Don’t combine it with benzos without a prescriber knowing. The respiratory depression risk goes up substantially. If you’re on a benzo for legitimate reasons, that’s a conversation about whether the benzo can come off or be tapered down. Just don’t combine them silently and assume it’s fine.

Don’t try to get high on top of it. Some patients try this in the first few weeks, taking heroin or fentanyl on top of the Suboxone, and the math is bad on multiple levels. The buprenorphine blocks the high so you don’t get the effect you were chasing, you get less of it for more money, and the overdose risk on the full agonist goes up because you’re using more of it trying to get past the block. Bad strategy for everybody involved.

Don’t stop it abruptly because you’re feeling fine and you forget to refill. That’s how relapses happen. Set the prescription to auto-refill and pick it up before you run out. The Suboxone working in the background isn’t proof you don’t need it, it’s evidence that it’s doing its job.

Use case

Opioid use disorder, outpatient

Standard of care for moderate-to-severe opioid use disorder. Cuts mortality by more than half compared to abstinence-only.

Induction

Wait for moderate withdrawal

12-24 hours after last short-acting opioid. Fentanyl users may need a micro-induction protocol. Standard induction on a fentanyl user often produces precipitated withdrawal.

Watch

Constipation, benzo combos, refill timing

Treat constipation from day one. Disclose any benzo use. Set the prescription to auto-refill so you don’t run out unexpectedly.

Bottom line

If you’ve got opioid use disorder, Suboxone is the move. The induction is awkward, the first week is weird, and after that the drug mostly runs in the background while you get your life back.

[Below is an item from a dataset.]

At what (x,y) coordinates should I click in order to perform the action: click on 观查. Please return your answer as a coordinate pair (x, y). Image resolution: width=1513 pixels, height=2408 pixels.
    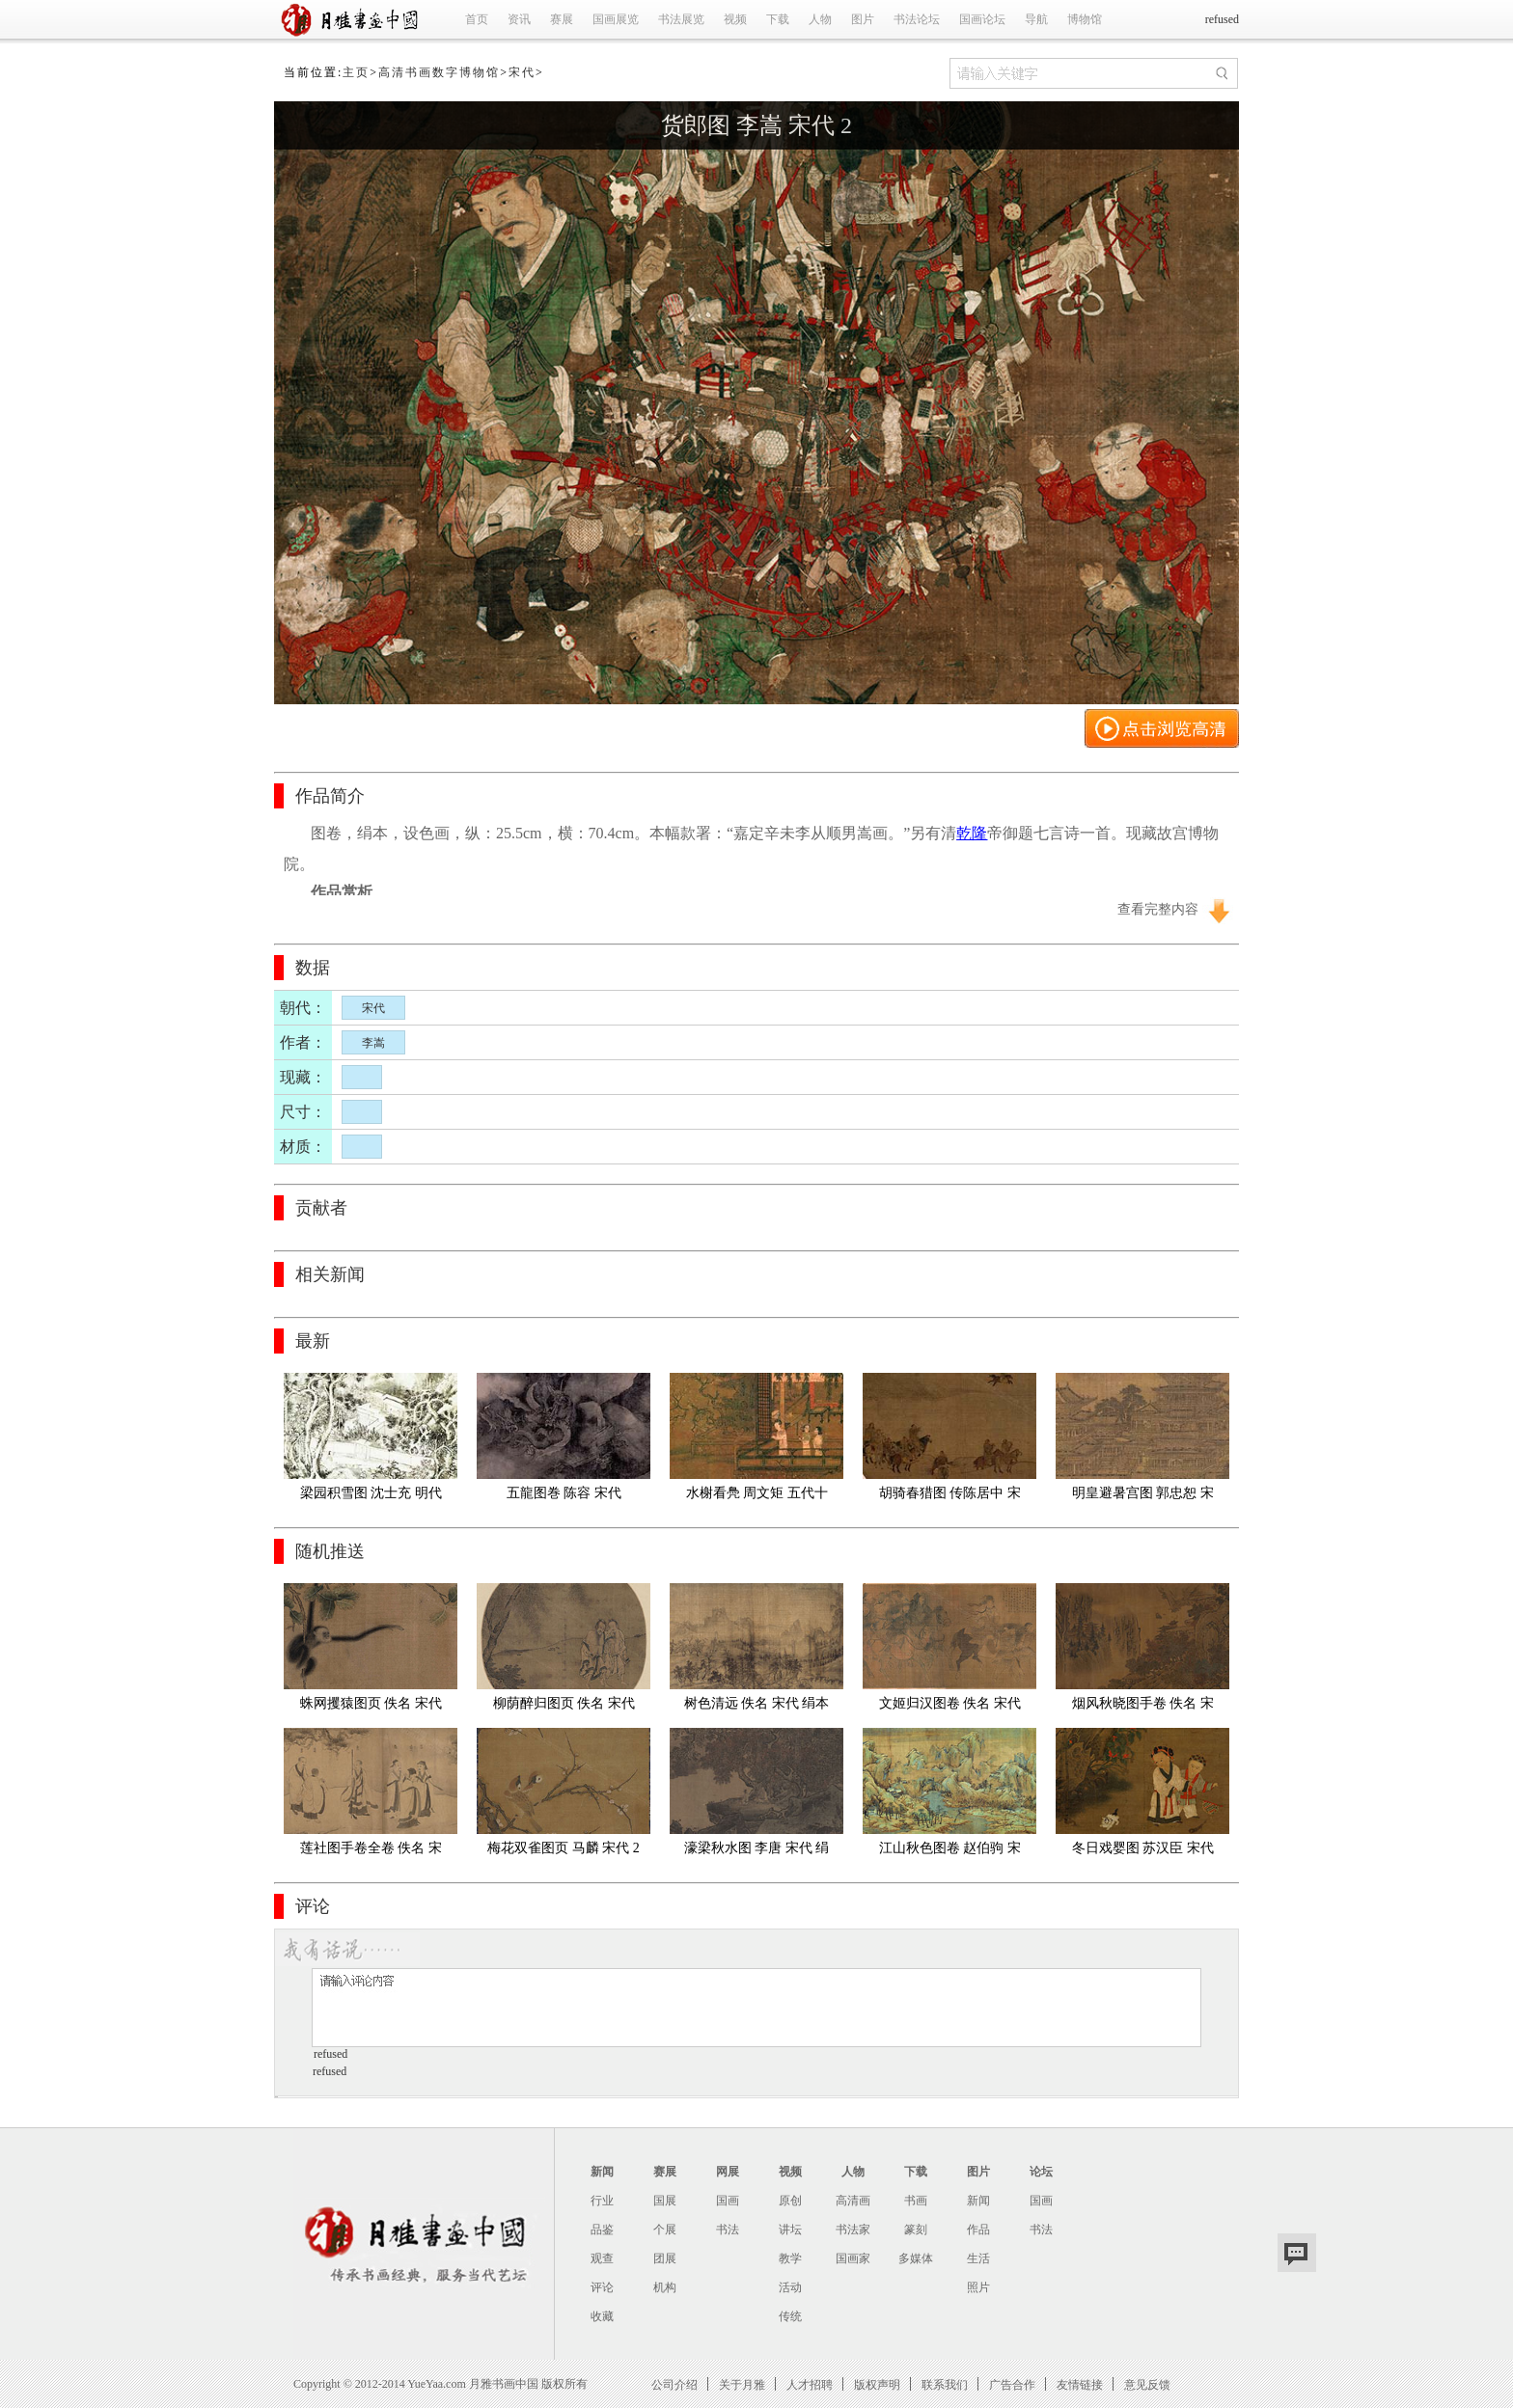
    Looking at the image, I should click on (602, 2258).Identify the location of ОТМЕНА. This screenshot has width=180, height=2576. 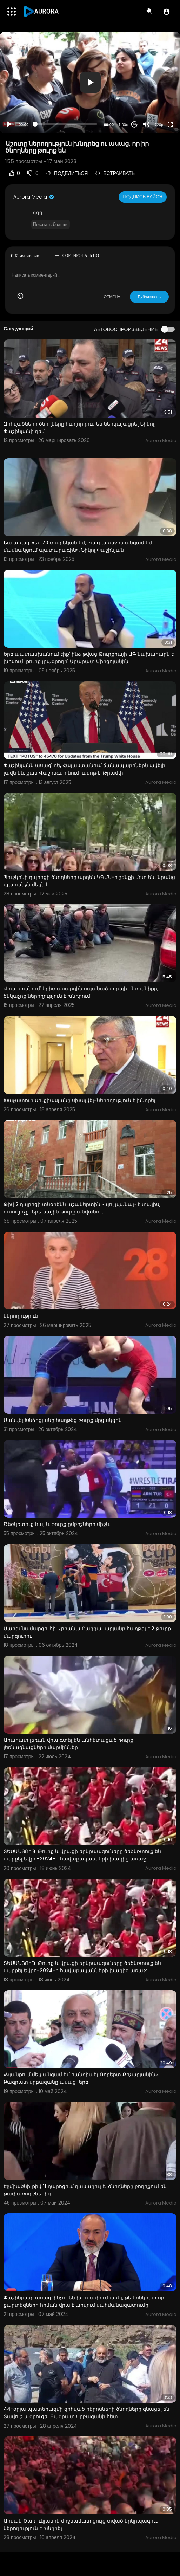
(112, 296). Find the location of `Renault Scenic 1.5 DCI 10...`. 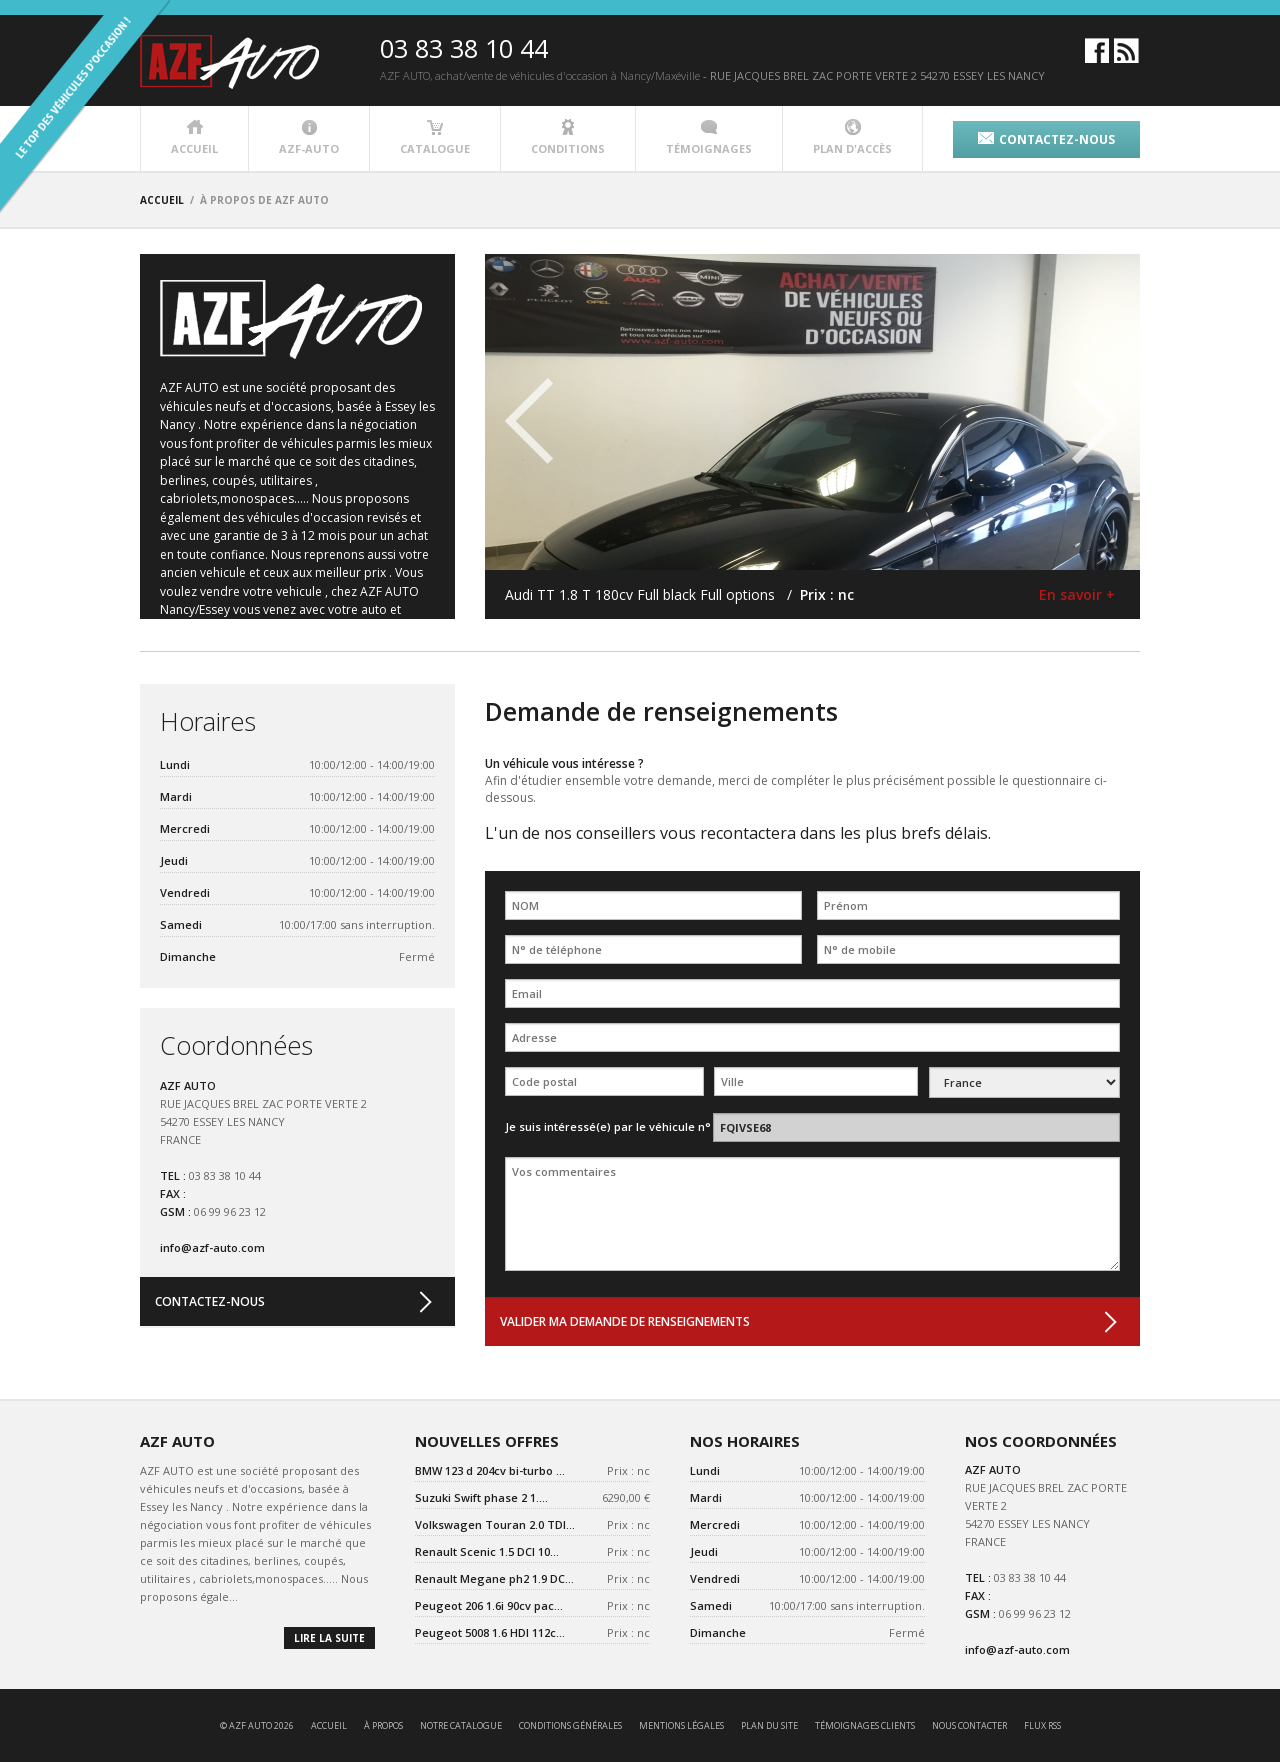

If somebody tells you that taking it means you’re not really sober, ignore them, they’re working off bad information, and you’re trying to not die. That’s not a hard math problem. The medication is the floor under everything else you’re going to build.

Sources

  1. Sordo L, Barrio G, Bravo MJ, et al. Mortality risk during and after opioid substitution treatment: systematic review and meta-analysis of cohort studies. BMJ. 2017;357:j1550. PMID 28446428.
  2. Wakeman SE, Larochelle MR, Ameli O, et al. Comparative effectiveness of different treatment pathways for opioid use disorder. JAMA Netw Open. 2020;3(2):e1920622. PMID 32022884.
  3. Mattick RP, Breen C, Kimber J, Davoli M. Buprenorphine maintenance versus placebo or methadone maintenance for opioid dependence. Cochrane Database Syst Rev. 2014;(2):CD002207. PMID 24500948.